Jacob Bernoulli and the First Law of Large Numbers (1692/1713)
Jacob Bernoulli (1654-1705) was the first in a veritable dynasty of Bernoullis who made significant contributions to mathematics and physics in the eighteenth century. At least five of the clan published on probability, but none with greater influence than Jacob. His book, Ars Conjectandi, is a seminal piece in the history of probability and statistics. It likely was written over the 1680s and 1690s—and the most important part, the first limit theorem in probability, is believed to have been written in 1692—but it was never published in Bernoulli’s lifetime. His nephew Nicolas, another famous mathematical Bernoulli (of whom more will be said later), edited and finally published the book in 1713, several years after Jacob’s death.
The first part of Ars Conjectandi considers combinatorial problems and games of chance in a similar way to those dealt with by Pascal, Fermat and Huygens over the preceding decades. This section of the book is most notable for containing the first derivation of the binomial probability distribution. But the most important section of the book is in Chap. 4, where Bernoulli derives the first limit theorem in probability: Bernoulli’s Theorem, or what is often now referred to as the weak law oflarge numbers. The theorem is the first to consider the asymptotic behaviour of a random sample from a population with known characteristics.

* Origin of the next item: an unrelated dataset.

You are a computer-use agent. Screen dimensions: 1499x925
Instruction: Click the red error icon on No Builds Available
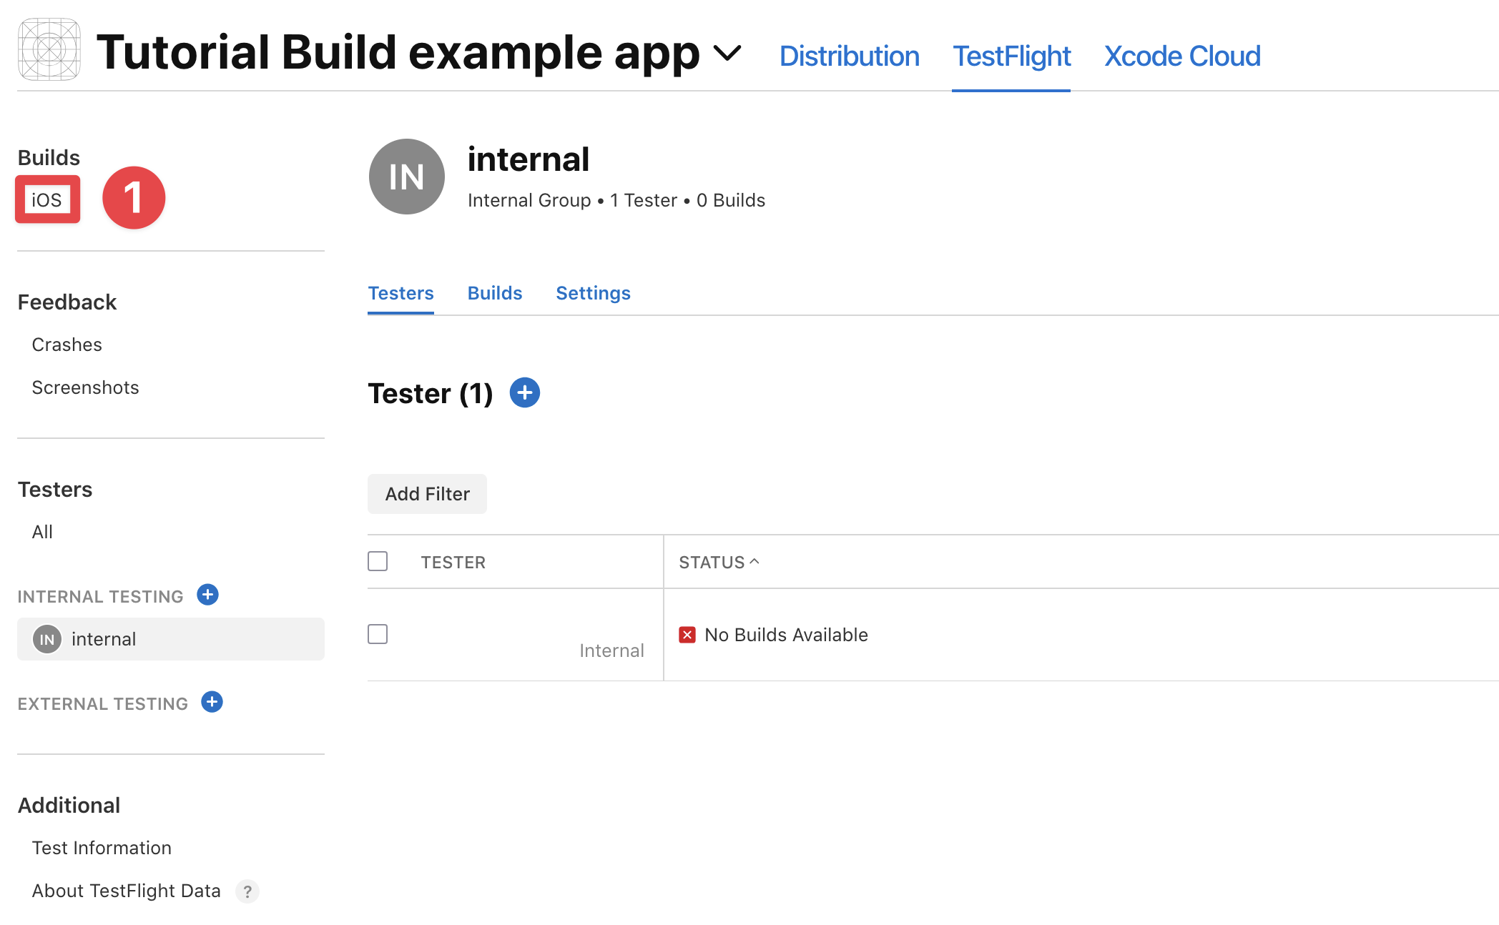click(687, 634)
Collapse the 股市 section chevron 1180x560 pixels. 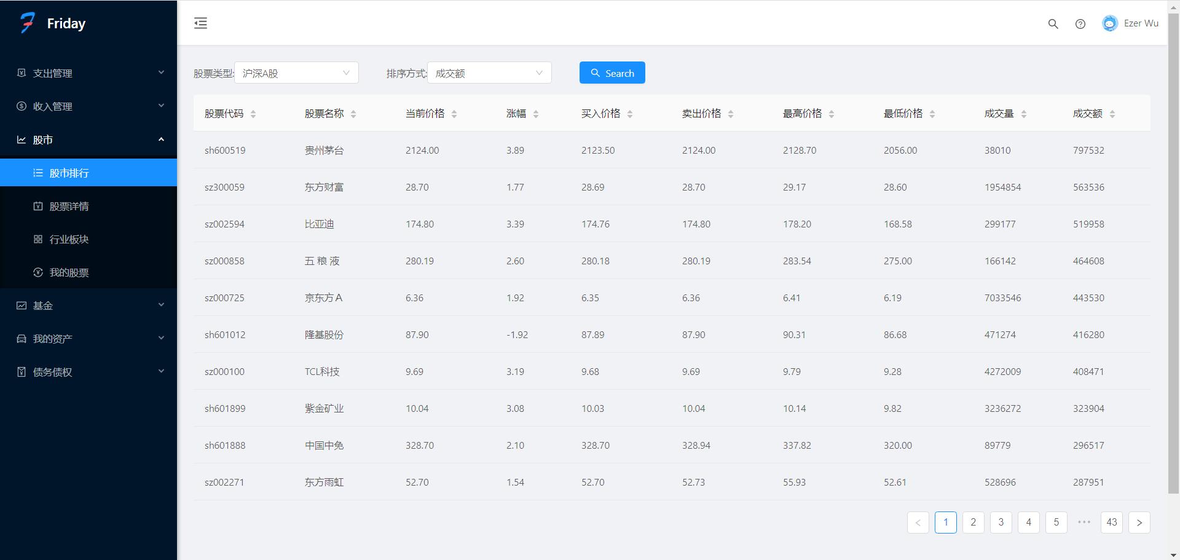161,139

Bernoulli uses the analogy of an urn filled with black and white balls, where the proportions of black and white balls in the urn are known—say the proportion of all balls that are black is p. n balls are randomly selected, with replacement, from the urn. The number of black balls, m, in the n randomly sampled balls is a random variable, as is the sampled proportion of black balls, m/n. At the time of writing, the intuition that a larger sample size n would result in m/n being a more stable and reliable estimate of p already existed. Bernoulli writes: ‘For even the most stupid of men, by some instinct of nature, by himself and without any instruction (which is a remarkable thing), is convinced that the more observations have been made, the less danger there is of wandering from one’s goal.’
But no quantification of how the accuracy of a sample increased with sample size had been developed. Even more vitally, it had yet to be determined whether there was some fundamental limit to the amount of certainty that a random sample could provide, even for very large sample sizes. Bernoulli’s treatment of these questions arguably signifies the moment where probability emerges as a fully formed branch of applied mathematics.

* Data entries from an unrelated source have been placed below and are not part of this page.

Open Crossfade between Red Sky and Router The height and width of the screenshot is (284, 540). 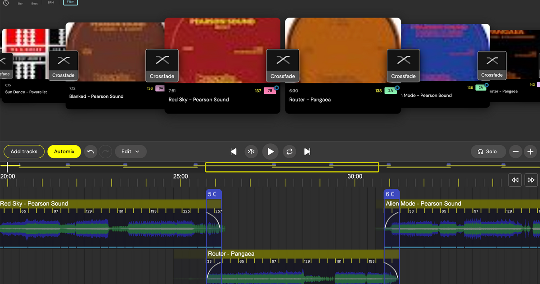283,65
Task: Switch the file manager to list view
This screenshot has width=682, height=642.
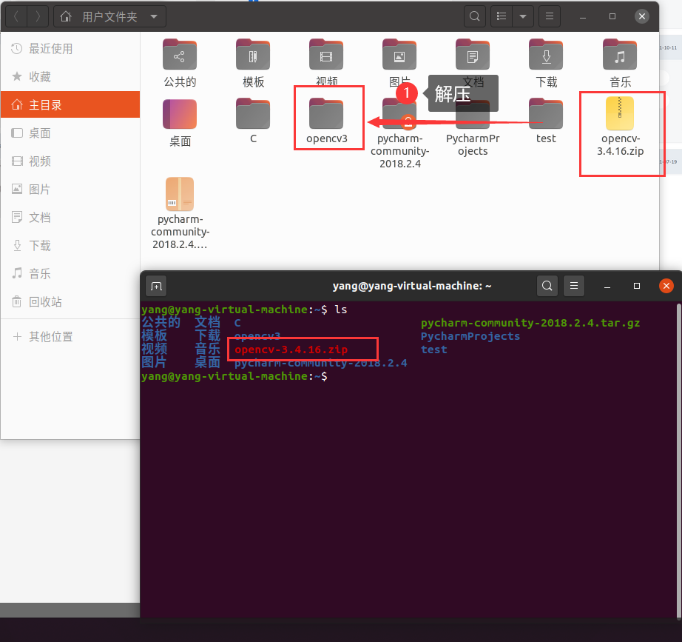Action: coord(501,16)
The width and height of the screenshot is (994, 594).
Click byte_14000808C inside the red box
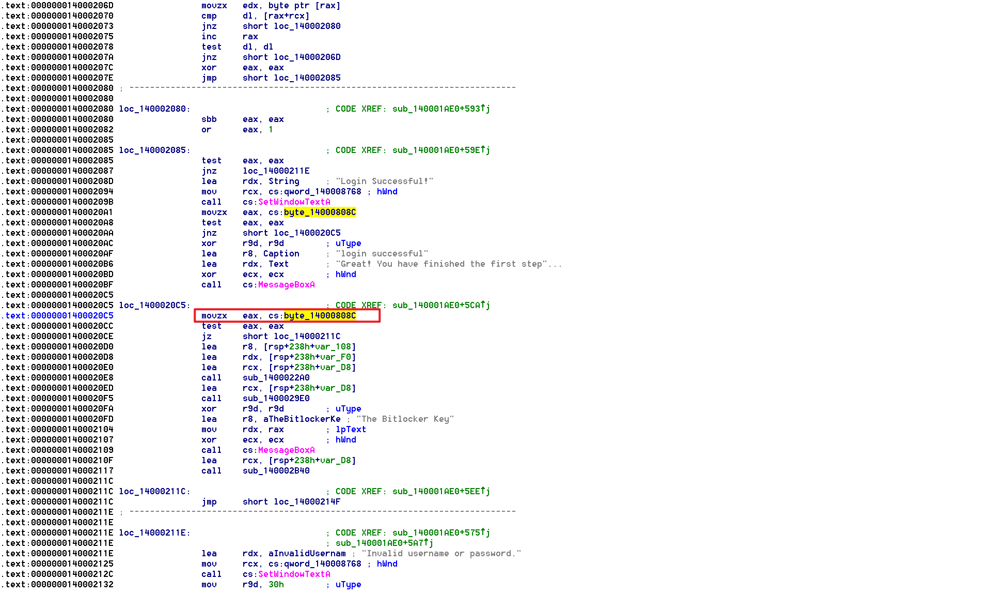[320, 315]
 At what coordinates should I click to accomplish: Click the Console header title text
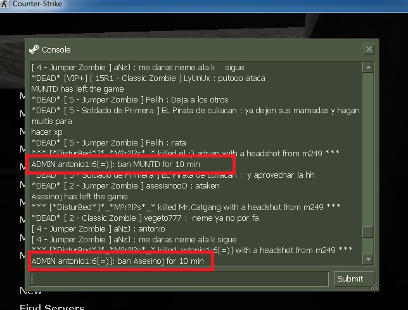pos(56,49)
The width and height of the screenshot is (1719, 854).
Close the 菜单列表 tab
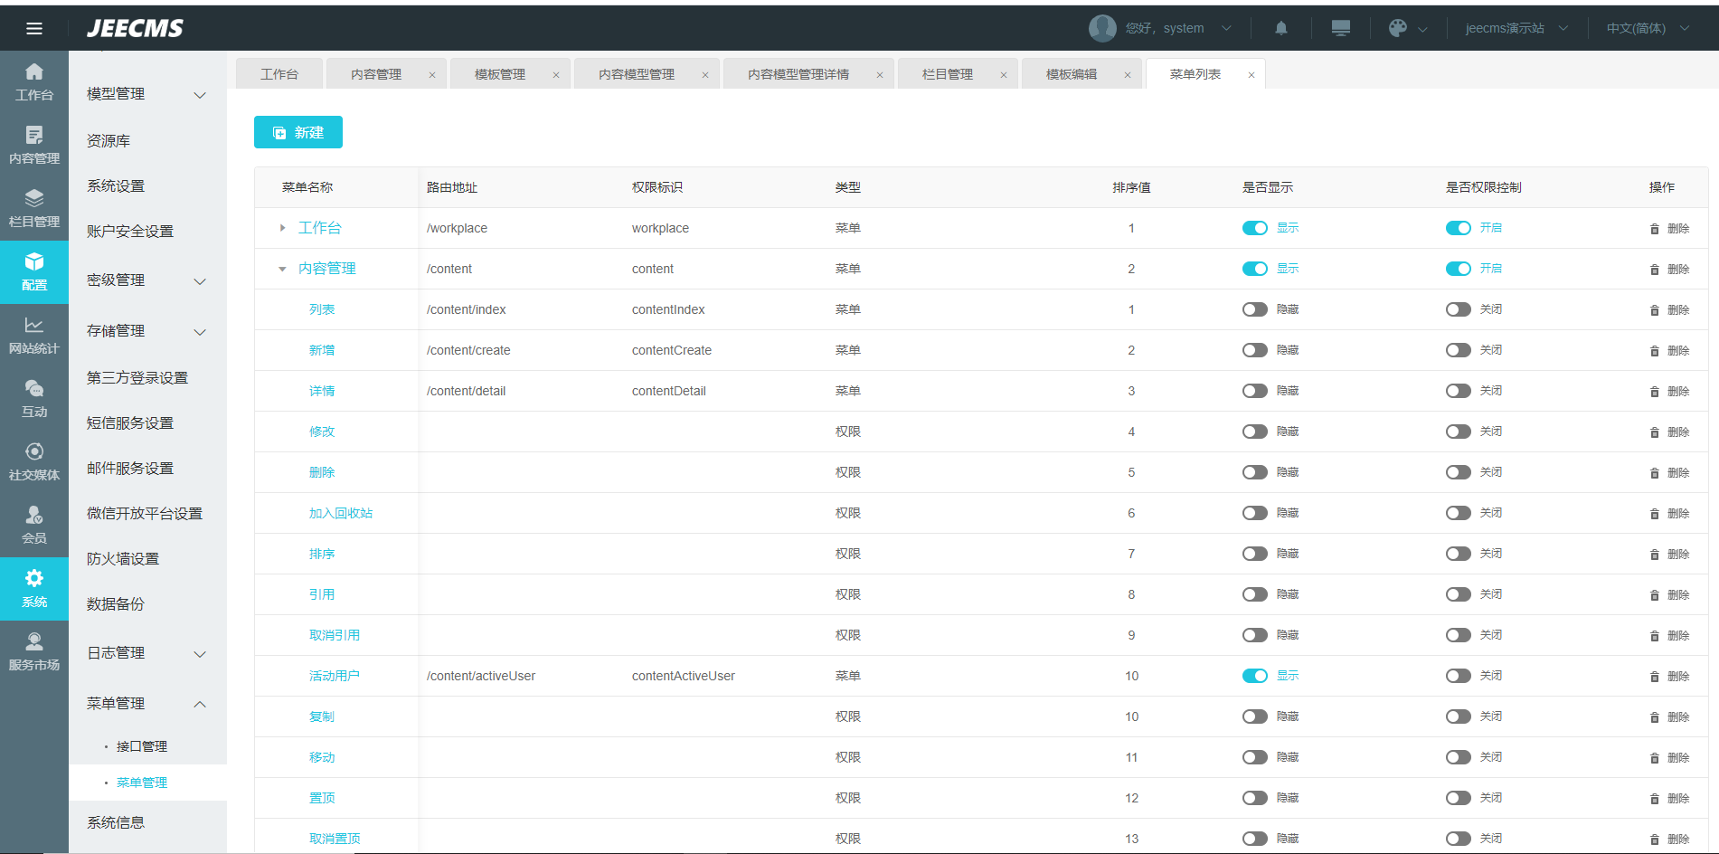pyautogui.click(x=1251, y=75)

Mathematically, Bernoulli’s Theorem, or the weak law of large numbers, states:
where p, m and n are defined as above, and e is an arbitrarily small number.
The proof of the theorem was mainly a matter of combinatorial algebra. Bernoulli recognised that m would have the binomial probability distribution that he developed earlier in the book. He then used algebra’s Binomial Theorem to expand the combinatorial terms arising in the probability distribution and show how they behaved in the limit for n.
Bernoulli’s Theorem showed that a random sample of independent trials, each with a known and constant probability of ‘success’, would provide an unbiased estimate of the population ‘success’ probability. Furthermore, it showed that the noise in the sample probability asymptotically reduced to zero as the sample size increased. This work also provided, again for the first time, quantification of the sampling error associated with samples of a given finite size n (under the assumption that the population probability, p, is known). Bernoulli developed some quantitative examples. He considered the case where p = 0.6, and he asked how big n must be in order for the sample probability, m/n, to be between 31/50 and 29/50 with a probability of 9999/10,000 (a probability level Bernoulli referred to as moral certainty). He calculated that n needed to be at least 25,550. In his History of Statistics,2 Stigler noted that Ars Conjectandi abruptly ends with this calculation, and he speculates that the magnitude of this sample size would have been disheartening at a time when examples of large-scale empirical sampling had yet to emerge. 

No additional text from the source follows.